OPDRACHTEN:
1 - Op welke datum heeft de rechtbank de zaak behandeld volgens de samenvatting van de uitspraak?
2 - Geef uit de samenvatting van de uitspraak letterlijk het gedeelte weer dat opent met de woorden die "In deze uitspraak" bevatten en afsluit met "in stand blijft.".

TE LEZEN TEKST:
──────────────────────────────

In deze uitspraak beoordeelt de Rechtbank Den Haag het beroep van eiser tegen het niet in behandeling nemen van zijn aanvraag voor een verblijfsvergunning asiel. Eiser, van Ivoriaanse nationaliteit, heeft zijn aanvraag ingediend, maar de minister van Asiel en Migratie heeft deze niet in behandeling genomen, omdat Duitsland verantwoordelijk is voor de aanvraag. De rechtbank heeft de zaak op 28 april 2025 behandeld, maar eiser en zijn gemachtigde zijn niet verschenen. De minister was vertegenwoordigd door haar gemachtigde. De rechtbank heeft het beroep ongegrond verklaard, wat betekent dat de beslissing van de minister in stand blijft.
De rechtbank overweegt dat de Dublinverordening bepaalt dat een asielaanvraag niet in behandeling wordt genomen als een andere lidstaat verantwoordelijk is. In dit geval heeft Nederland een verzoek om terugname aan Duitsland gedaan, dat is aanvaard. Eiser heeft aangevoerd dat hij medische zorg nodig heeft voor zijn astma en dat hij problemen ondervindt met de registratie van zijn leeftijd in Duitsland. De rechtbank oordeelt echter dat de minister deze omstandigheden terecht niet als reden heeft aangemerkt om de aanvraag in Nederland te behandelen. Eiser heeft geen recente medische stukken overgelegd die zijn stellingen onderbouwen.
De rechtbank concludeert dat de minister niet verplicht was om de aanvraag op grond van artikel 17 van de Dublinverordening in behandeling te nemen, omdat de door eiser aangevoerde omstandigheden niet relevant zijn voor de beoordeling van de overdracht aan Duitsland. De rechtbank verklaart het beroep ongegrond en stelt dat eiser kan worden overgedragen aan Duitsland, zonder recht op vergoeding van proceskosten.

──────────────────────────────

AANGELEVERDE GEGEVENS:
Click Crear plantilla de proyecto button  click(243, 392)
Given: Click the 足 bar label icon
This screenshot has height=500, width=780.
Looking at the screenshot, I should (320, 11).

──────────────────────────────

ANTWOORDEN:
1 - Op 28 april 2025.

2 -
In deze uitspraak beoordeelt de Rechtbank Den Haag het beroep van eiser tegen het niet in behandeling nemen van zijn aanvraag voor een verblijfsvergunning asiel. Eiser, van Ivoriaanse nationaliteit, heeft zijn aanvraag ingediend, maar de minister van Asiel en Migratie heeft deze niet in behandeling genomen, omdat Duitsland verantwoordelijk is voor de aanvraag. De rechtbank heeft de zaak op 28 april 2025 behandeld, maar eiser en zijn gemachtigde zijn niet verschenen. De minister was vertegenwoordigd door haar gemachtigde. De rechtbank heeft het beroep ongegrond verklaard, wat betekent dat de beslissing van de minister in stand blijft.